EC: In Illegal we needed to tread the fine line of trauma and sensitivity. Both are vital for the book to succeed narratively. We did not want to shy away from the realities but we also wanted to tell an entertaining story that ensured our readers would keep going to the end. I think our sixty years combined experience in telling children’s stories was put to the test in this one and hopefully we succeeded in creating something compelling but also realistic.
Eoin Colfe, Andrew Donkin, and Giovanni Rigano
What was the process/logistics of writing like? You’ve worked together before on the Artemis Fowl graphic novels, but how did you collaborate on this book?
EC: We have been working as a unit for a long time and we have long since established our system of cooperation, which usually consists of phone calls, emails, and Facetimes, but for this book we needed to take it up a gear and do much more face to face—so Andrew and I organised work days in Dublin and London where we could sit down for a few days and work through the story. On previous books we had established source material but for Illegal the source material was the unfolding tragedy in the Mediterranean which changed daily.
AD: We keep working together because we enjoy it so much. Luckily it seems that our readers do too.
What’s in store for the Colfer/Donkin team in the future? Any more Artemis Fowl adaptations, or will you be considering other projects?
EC: The Illegal team have already begun work on the next project. We can’t say too much about it at the moment but it will be closer to Illegal than Artemis Fowl. There are many issues on planet Earth that we are unhappy about. We feel that we are in a unique position to deal with them in a non-preachy, entertaining but still responsible way.

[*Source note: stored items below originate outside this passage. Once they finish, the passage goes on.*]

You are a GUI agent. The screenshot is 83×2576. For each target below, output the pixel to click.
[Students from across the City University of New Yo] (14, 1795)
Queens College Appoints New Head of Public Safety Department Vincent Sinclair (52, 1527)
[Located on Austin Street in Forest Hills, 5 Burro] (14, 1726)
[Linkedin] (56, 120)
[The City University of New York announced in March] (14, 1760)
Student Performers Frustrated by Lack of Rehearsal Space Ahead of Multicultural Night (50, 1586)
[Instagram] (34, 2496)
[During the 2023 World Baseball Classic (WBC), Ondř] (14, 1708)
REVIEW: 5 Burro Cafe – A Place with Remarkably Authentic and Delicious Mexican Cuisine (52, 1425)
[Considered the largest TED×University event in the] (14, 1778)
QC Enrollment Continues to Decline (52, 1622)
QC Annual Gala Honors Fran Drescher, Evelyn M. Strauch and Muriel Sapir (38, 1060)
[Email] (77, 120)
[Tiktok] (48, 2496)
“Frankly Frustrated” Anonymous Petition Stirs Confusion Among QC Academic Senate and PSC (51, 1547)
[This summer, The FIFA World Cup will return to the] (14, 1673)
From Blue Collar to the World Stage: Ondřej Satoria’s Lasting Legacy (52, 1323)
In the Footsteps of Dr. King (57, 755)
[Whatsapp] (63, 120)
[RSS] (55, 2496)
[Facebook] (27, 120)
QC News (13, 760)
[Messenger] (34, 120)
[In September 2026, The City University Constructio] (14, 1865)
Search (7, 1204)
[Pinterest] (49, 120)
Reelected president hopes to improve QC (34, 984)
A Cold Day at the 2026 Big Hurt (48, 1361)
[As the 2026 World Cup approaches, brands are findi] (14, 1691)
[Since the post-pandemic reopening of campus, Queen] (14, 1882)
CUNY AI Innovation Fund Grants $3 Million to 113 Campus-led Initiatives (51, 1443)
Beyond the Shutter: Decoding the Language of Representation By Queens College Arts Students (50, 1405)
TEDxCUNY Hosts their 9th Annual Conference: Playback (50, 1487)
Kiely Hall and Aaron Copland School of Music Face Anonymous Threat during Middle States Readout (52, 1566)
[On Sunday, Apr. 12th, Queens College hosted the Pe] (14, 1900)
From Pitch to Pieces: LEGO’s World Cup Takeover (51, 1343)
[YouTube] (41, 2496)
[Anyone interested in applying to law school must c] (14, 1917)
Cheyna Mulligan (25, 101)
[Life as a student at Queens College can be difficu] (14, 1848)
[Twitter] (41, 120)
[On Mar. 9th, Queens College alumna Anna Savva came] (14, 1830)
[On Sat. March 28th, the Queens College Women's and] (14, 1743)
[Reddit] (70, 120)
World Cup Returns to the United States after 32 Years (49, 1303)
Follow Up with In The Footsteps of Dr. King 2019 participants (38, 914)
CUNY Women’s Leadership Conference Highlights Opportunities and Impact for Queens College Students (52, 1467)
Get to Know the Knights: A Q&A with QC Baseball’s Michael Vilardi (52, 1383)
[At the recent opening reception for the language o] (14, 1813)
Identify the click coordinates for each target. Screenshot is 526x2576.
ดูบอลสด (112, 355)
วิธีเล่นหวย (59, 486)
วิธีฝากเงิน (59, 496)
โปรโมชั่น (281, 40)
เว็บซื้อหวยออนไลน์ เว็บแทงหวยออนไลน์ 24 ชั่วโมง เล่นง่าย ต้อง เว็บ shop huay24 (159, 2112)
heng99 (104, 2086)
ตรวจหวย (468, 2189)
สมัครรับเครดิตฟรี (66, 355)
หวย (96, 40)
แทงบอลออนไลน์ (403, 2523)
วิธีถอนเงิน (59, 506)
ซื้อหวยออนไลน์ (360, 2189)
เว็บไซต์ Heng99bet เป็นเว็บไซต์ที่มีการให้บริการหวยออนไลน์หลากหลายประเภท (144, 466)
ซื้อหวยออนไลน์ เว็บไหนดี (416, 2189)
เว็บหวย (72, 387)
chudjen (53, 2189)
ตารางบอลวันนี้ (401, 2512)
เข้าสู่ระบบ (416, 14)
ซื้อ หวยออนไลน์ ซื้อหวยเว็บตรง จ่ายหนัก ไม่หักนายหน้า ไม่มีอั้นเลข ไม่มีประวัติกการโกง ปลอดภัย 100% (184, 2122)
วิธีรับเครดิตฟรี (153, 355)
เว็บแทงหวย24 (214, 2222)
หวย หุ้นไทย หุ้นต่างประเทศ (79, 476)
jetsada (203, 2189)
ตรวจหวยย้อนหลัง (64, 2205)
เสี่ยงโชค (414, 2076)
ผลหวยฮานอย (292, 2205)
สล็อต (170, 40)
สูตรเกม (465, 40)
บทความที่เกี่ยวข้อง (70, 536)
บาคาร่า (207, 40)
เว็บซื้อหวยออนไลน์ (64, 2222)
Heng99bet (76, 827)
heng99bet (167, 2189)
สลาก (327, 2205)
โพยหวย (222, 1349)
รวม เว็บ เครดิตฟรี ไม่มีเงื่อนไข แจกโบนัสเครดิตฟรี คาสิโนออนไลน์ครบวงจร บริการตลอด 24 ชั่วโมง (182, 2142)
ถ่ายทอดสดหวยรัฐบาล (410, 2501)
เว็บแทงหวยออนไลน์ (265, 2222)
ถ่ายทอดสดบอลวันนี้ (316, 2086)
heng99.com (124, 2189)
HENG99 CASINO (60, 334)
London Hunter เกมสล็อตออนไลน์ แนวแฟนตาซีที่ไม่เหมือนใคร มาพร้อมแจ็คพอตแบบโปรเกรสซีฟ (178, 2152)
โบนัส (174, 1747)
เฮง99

AD: We’ve been really surprised and delighted by the reaction to Illegal. The most rewarding reactions have been from people who are survivors of that journey being pleased that someone has told their story so that other people can read it and maybe understand a bit more about what they’ve been through to get to where they are today. We have our next project underway, but if I say anymore than that I’m gonna get in heaps of trouble.